Friday, November 18, 2011

The Brady Campaign vs The NRA

When thinking about gun control, the National Rifle Association (NRA) were an obvious choice for analysing an American's right to bear arms. At a glance, their website could be considered as being very militant, not only in the colour scheme but also in the images it presents, often representing iconography of American connotations such as the bald eagle. Interestingly, the array of pictures they choose to scroll as a part of digital network are often bold and in your face, but there is also a constant theme of protection and family when it comes to images of women. Most notable is the article on a new book called "Chicks with Guns" which raises issues because of the condescending attitudes towards women, while trying to include them with other articles on how having a gun is an essential right in order to protect their loved ones.

A scrolling news reel at the bottom informs us of recent NRA news, often stating victories for anti-gun control groups and laws, but also of threats to the second amendment and what the government is planning to do. This helps to inspire hatred toward the current party in office while also celebrating the perceived freedom that they are gaining across the country.

In particular, I found this article to be interesting. They begin by belittling Ms Alex Wagner from the title, stating that the comments she has made are the "outrage of the week". They say her response to a question is "ridiculous and naive", and finish the article by stating:

The U.S. Supreme Court and a majority of the American people would disagree with Wagner. History has shown us that the right of self-defense makes up the foundation of liberty.

This thus reminds the reader of the historical aspect of the constitution and refers back to the idea of having a gun equals freedom by using words such as "liberty".

In comparison, The Brady Campaign appears to be a calmer website. It still represents iconography of America by using the colours red, white and blue, but its approach reflects their attitude of prevention of gun violence.

Currently, the main story is that of Gabby Giffords, the democratic politician shot in the head 10 months ago. Given a 10% chance of survival, Giffords still supports gun rights. However, the fact that she has chosen to appear on the Brady Campaign's website sends a distinct message. The Brady Campaign isn't attempting to ban all guns in America, but to simply control them better.

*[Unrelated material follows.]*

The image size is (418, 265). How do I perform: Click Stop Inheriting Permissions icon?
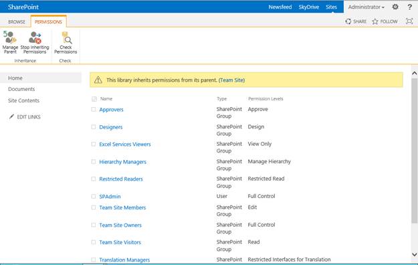pyautogui.click(x=35, y=37)
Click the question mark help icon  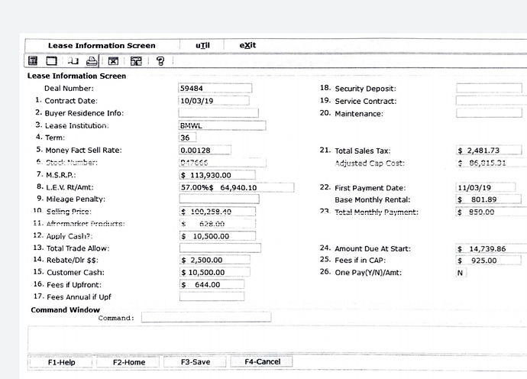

In contrast to the NRA's scrolling news feed, the Brady Campaign has a counter in their banner, stating how many people have been shot in America in a year, and on today's date. Clicking on the statistics leads you to a link where it's possible to get the facts about guns. The website urges you to "arm yourself with knowledge" and offer a test on gun laws.

Interestingly, their mission statement talks about Americans as people, offering information on how they wish to educate and raise awareness of gun violence. They also say that they fight to represent the victims of gun crimes. In comparison to the NRA, there is a similar theme of protection of loved ones:

We are devoted to creating an America free from gun violence, where all Americans are safe at home, at school, at work, and in our communities.

It's essential to note how, on this point, the two websites essentially use the same argument but interpret it in different ways. The NRA believes themselves to be safer for having no gun control, but the Brady Campaign believes they'd be safer with gun control. By realising that they are using the same points for and against, it is clear to understand why this debate has been a forefront of American society for so long.

In conclusion, it's possible to argue that the Brady Campaign has the stronger website, as it offers facts and statistics and urges its readers to educate and make an informed decision of where they stand on gun control issues. The NRA appears to take the bullying tactics of degrading oppositions and demonising them in order to fuel paranoia about the government having too much control. The fact that both the right to bear arms and the right to overthrow an undesired government are both in the Bill of Rights reinforces the fact that Americans are reluctant to change and therefore it is hard to adapt certain laws when people receive them in such a black and white manner.